Charlotte's dress hangs in her closet and hovers before her mind's eye, tones of crimson and black as piercing and poignant as life and death itself. It's nearly taken on a world of its own for her, this ball - for all that it's nine months away, she feels the excitement and joy of it as sharply as though it were due in an hour.

Her desk still holds the notes she'd made earlier that night, now swathed in the darkness. She props her chin on one hand and strokes a hand over the curving roof of her jewelry box, letting the metal draw the heat from her skin.

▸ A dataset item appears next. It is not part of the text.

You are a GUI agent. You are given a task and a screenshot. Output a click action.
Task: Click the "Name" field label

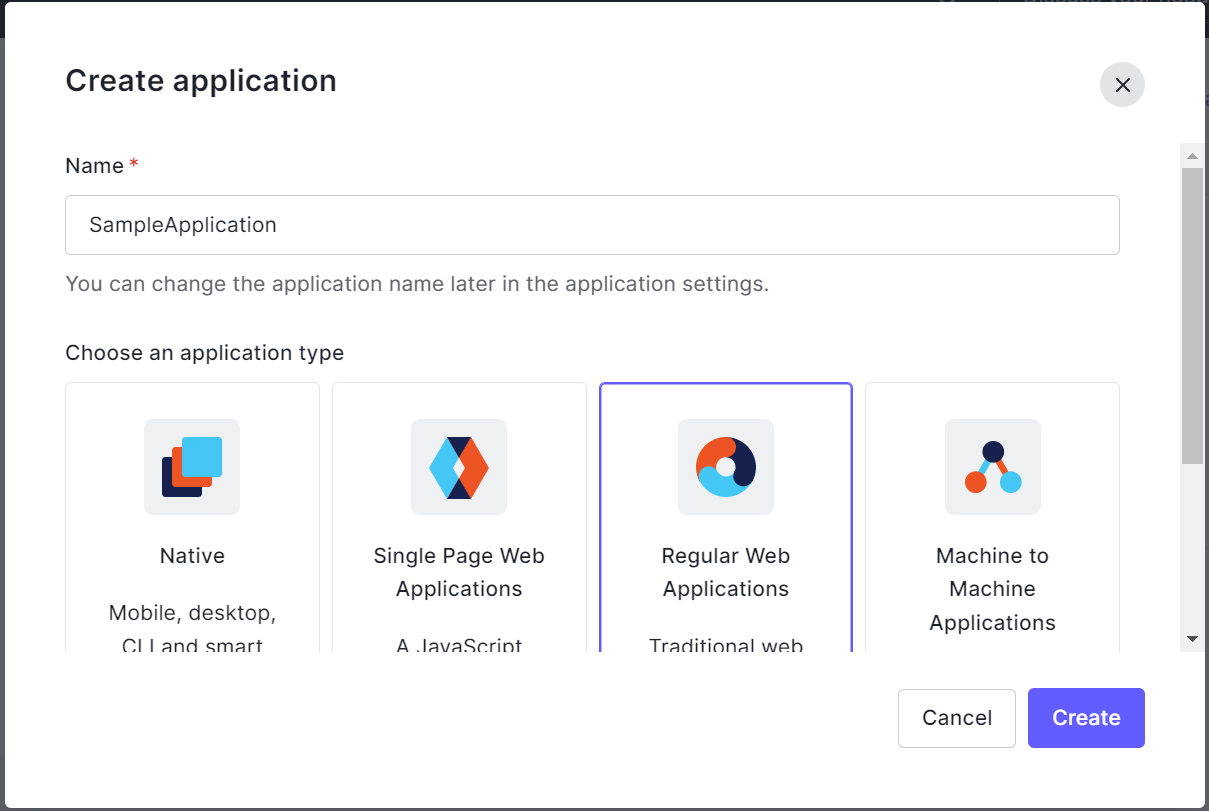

Belatedly she notices the footsteps, passing by her door. It's likely Clara, a thought that makes her smile fondly. She can all but see her, eyes wide and nervous, with her hair in a ponytail over her shoulder.

Her thoughts pass through the hallway, past the presence there, across the sleeping shapes of the others, to her sister. Every time Harper enters her thoughts, comfort follows, like the effect of a gentle drug. And every time the comfort comes, she thinks of her family, and she has to smile.

From the beginning of her family tree, down the years and through the families, she loves them all. The children who died in infancy, the young men who died in wars, those who died of old age, those who are living now - she loves them all.

"My ball will be for you," she says.

**Author's Note:**

> In my headcanon, somewhat supported by the Thornton family tree, Clara initially begins acting strange partly because she's pregnant with Jessalyn. This was the night it all began.


End file.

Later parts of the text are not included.